The Design & Implementation of Sprites
The Design & Implementation of Sprites
I wrote about Sprites last week Here’s Thomas Ptacek from Fly with the insider details on how they work under the hood.
I like this framing of them as “disposable computers”:
Sprites are ball-point disposable computers. Whatever mark you mean to make, we’ve rigged it so you’re never more than a second or two away from having a Sprite to do it with.

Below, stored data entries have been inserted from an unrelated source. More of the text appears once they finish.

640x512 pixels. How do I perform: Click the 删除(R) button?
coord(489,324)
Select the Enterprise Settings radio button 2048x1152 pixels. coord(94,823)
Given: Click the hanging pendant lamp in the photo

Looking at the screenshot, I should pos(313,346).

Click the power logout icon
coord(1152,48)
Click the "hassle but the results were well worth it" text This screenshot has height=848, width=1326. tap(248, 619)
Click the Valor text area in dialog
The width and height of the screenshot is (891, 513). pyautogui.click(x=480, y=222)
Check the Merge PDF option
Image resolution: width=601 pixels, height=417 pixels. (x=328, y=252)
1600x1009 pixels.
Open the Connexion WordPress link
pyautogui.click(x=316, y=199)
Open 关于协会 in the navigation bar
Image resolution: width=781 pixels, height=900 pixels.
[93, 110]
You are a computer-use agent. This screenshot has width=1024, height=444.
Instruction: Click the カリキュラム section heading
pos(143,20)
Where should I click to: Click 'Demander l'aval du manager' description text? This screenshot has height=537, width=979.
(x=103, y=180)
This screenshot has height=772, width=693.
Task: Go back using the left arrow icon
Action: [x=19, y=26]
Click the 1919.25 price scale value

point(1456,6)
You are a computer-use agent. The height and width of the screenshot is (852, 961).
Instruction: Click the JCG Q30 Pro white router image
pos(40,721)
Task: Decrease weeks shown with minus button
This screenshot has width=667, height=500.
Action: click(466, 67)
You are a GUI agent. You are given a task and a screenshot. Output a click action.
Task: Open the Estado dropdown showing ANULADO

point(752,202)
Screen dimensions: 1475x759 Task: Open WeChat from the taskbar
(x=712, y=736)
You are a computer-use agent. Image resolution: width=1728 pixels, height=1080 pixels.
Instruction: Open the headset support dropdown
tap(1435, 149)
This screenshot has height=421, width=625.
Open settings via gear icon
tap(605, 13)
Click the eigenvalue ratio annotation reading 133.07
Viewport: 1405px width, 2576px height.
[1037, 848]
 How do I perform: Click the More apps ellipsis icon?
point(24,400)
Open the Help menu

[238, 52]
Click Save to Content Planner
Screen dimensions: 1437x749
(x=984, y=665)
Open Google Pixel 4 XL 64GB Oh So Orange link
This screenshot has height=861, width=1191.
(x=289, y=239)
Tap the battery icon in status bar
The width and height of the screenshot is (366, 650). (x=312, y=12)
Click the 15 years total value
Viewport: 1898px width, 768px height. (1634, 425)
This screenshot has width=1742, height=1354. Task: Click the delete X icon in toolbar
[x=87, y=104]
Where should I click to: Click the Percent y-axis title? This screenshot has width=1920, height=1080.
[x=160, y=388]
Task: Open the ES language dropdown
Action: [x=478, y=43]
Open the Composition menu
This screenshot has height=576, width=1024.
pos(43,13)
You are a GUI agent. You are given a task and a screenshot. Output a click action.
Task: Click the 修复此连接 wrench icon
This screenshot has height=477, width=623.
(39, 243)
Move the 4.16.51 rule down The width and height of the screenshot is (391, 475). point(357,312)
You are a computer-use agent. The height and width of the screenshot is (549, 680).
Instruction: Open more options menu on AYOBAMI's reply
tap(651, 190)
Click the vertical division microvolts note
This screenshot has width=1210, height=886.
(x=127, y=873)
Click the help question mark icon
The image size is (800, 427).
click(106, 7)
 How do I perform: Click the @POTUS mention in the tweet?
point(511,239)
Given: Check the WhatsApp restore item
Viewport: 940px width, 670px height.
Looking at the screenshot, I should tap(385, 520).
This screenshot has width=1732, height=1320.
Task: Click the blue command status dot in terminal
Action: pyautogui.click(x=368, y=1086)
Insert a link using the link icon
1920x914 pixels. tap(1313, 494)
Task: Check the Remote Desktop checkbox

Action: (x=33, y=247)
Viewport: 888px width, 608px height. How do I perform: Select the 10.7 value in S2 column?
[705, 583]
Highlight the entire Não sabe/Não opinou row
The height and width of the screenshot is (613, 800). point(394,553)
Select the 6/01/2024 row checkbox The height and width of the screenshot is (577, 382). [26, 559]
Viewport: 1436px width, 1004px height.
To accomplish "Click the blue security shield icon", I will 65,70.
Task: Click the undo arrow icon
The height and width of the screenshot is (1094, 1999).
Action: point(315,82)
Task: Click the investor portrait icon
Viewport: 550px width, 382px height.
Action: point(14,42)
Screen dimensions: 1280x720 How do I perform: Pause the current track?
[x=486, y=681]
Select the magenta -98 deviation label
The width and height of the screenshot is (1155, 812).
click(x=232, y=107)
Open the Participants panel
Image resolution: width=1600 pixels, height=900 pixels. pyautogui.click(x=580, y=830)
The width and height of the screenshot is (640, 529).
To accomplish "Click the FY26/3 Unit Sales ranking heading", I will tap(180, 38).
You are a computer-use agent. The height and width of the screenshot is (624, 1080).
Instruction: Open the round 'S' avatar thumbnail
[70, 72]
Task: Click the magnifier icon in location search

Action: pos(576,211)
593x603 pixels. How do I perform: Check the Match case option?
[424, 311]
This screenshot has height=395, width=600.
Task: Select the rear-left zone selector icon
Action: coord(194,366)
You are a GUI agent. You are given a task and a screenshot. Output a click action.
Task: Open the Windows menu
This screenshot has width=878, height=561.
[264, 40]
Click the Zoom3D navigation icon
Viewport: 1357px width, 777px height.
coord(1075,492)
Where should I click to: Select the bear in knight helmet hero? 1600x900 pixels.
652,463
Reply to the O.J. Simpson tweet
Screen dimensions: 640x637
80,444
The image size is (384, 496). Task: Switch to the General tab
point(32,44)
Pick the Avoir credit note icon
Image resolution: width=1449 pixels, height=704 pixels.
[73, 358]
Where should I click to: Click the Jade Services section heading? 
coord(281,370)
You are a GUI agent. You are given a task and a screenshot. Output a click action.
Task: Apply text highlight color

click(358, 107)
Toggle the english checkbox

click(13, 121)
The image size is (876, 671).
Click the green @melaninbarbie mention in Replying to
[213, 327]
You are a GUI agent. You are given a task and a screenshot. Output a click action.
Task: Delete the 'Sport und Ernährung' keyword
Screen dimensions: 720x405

I’ve noticed that new Fly Machines can take a while (up to around a minute) to provision. Sprites solve that by keeping warm pools of unused machines in multiple regions, which is enabled by them all using the same container:
Now, today, under the hood, Sprites are still Fly Machines. But they all run from a standard container. Every physical worker knows exactly what container the next Sprite is going to start with, so it’s easy for us to keep pools of “empty” Sprites standing by. The result: a Sprite create doesn’t have any heavy lifting to do; it’s basically just doing the stuff we do when we start a Fly Machine.
The most interesting detail is how the persistence layer works. Sprites only charge you for data you have written that differs from the base image and provide ~300ms checkpointing and restores – it turns out that’s power by a custom filesystem on top of S3-compatible storage coordinated by Litestream-replicated local SQLite metadata:
We still exploit NVMe, but not as the root of storage. Instead, it’s a read-through cache for a blob on object storage. S3-compatible object stores are the most trustworthy storage technology we have. I can feel my blood pressure dropping just typing the words “Sprites are backed by object storage.” […]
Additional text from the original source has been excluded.